3DS is initiated and performed by Payment Gateway.

3DS Authentication is initiated by Payment Gateway, all 3DS scenarios are performed on Payment Gateway side. Follow 3DS Decision Making Schema of relevant Use-Case, implement Simplified Authentication Flow (ignore tds_status parameter presence, use html or redirect-to parameters to redirect the Payer to Payment Gateway) and Non3D Flow (if Payer’s card is not enrolled or processing is Non3D).

Alternative cardholder authentication

Payment Gateway supports alternative methods for cardholder authentication if card is not enrolled to 3DS (negative 3DS enrollment response). One of such methods is random sum check. In this method, Payment Gateway initiates an additional preauthorization transaction to hold a random small amount on cardholder’s account and sends a special form for the Payer to enter the amount being held. If the amount is correct, Payment Gateway continues to process the initial transaction.
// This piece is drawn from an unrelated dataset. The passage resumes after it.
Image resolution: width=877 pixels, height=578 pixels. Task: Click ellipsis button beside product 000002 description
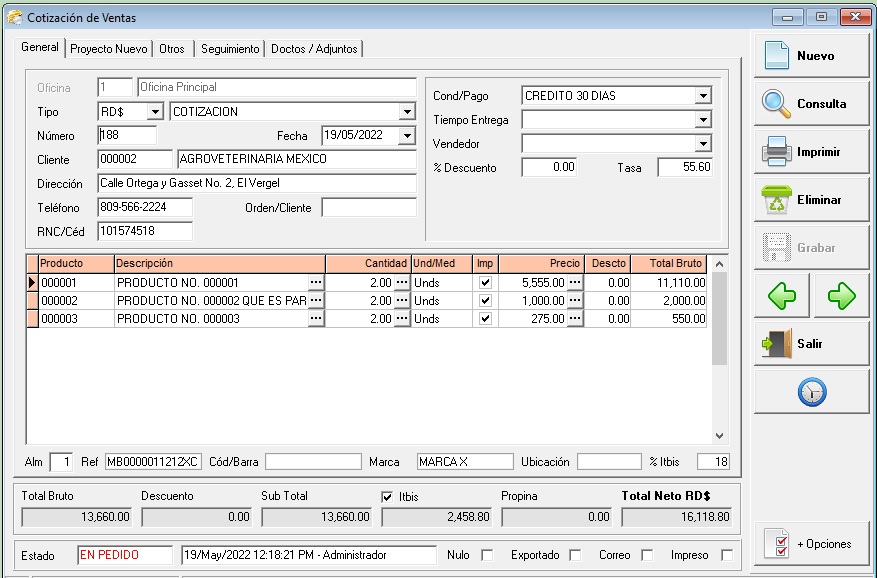(316, 301)
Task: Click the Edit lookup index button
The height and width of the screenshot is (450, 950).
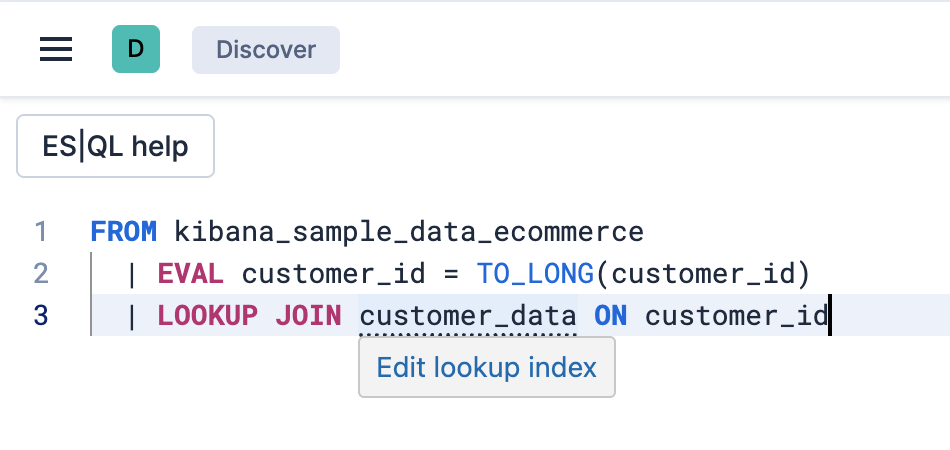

The small amount hold is cancelled automatically.

General diagram for form transactions

skinparam roundcorner 20
skinparam sequenceArrowThickness 2
skinparam ParticipantPadding 30
actor Payer as Customer
participant "Connecting Party" as Merchant
participant "Payment Gateway" as g
autonumber
Customer -> Merchant: Checkout
activate Merchant
== Purchase payment request ==
Merchant -> g: Request Initiating
activate g
g --> Merchant: Redirect-url, Order ID
deactivate g
Merchant -> Customer: Provide redirect-url to Payer's browser
activate Customer
Customer -> g: GET redirect-url
deactivate Customer
activate g
g -> Customer: Payment Form
deactivate g
activate Customer
Customer -> g: Submit Form
deactivate Customer
activate g
g -> g: Transaction processing
g -> g: 3DS Enrollment
g -> g: Random Sum Processing
g -> Customer: Redirecting to the Random Sum Check html form
deactivate g
activate Customer
Customer -> g: The cardholder provides auth data
deactivate Customer
activate g
g -> g: Auth Data Validating
group alt
== Receive Connecting Party Callback ==
Merchant <- g: Сallback with final status
g <-- Merchant: HTTP 200
deactivate g
== Order Status Request ==
Merchant -> g: api/v2/status
activate g
g --> Merchant: Response \nstatus, order-stage
deactivate g
end
Merchant --> Customer: Show result
deactivate Merchant
deactivate Customer

(2) See relevant Use-Case to get details about the exact API command to initiate transaction.
(13) To implement callback with final status handling see Connecting Party Callbacks.
(15) Please see Status List to get more information about Final Statuses.

General diagram for direct integrations

skinparam roundcorner 20
skinparam sequenceArrowThickness 1
skinparam maxmessagesize 1200
skinparam sequenceParticipant underline
actor Payer
participant "Connecting Party" as A
participant "Payment Gateway" as B
autonumber
Payer -> A: Checkout
activate A
A -> B: Payment Initiating
activate B
B --> A: Order ID
B -> B: Transaction processing
group loop
A -> B: Status Request
B --> A: Non-Final Status
end
B -> B: 3DS Enrollment
B -> B: Random Sum Processing
A -> B: Status Request
B -> A: Response with Random Sum Check html form
A -> Payer: Redirecting to the Random Sum Check html form
deactivate B
activate Payer
Payer -> B: Cardholder provides auth data
deactivate Payer
activate B
B -> B: Auth Data Validating
group alt
group Get Final Status
== Receive Connecting Party Callback ==
A <- B: Callback with Final Status
A --> B: HTTP 200
deactivate B
== Order Status Request ==
A -> B: Get Status by Order ID
activate B
B --> A: Response status, \norder-stage
deactivate B
end
A --> Payer: Show result
deactivate A

(2) See relevant Use-Case to get details about the exact API command to initiate transaction.
(9) Status Request continues in parallel all the time starting from step 5.
(11) To implement callback with final status handling see Connecting Party Callbacks.
(13) Please see Status List to get more information about Final Statuses.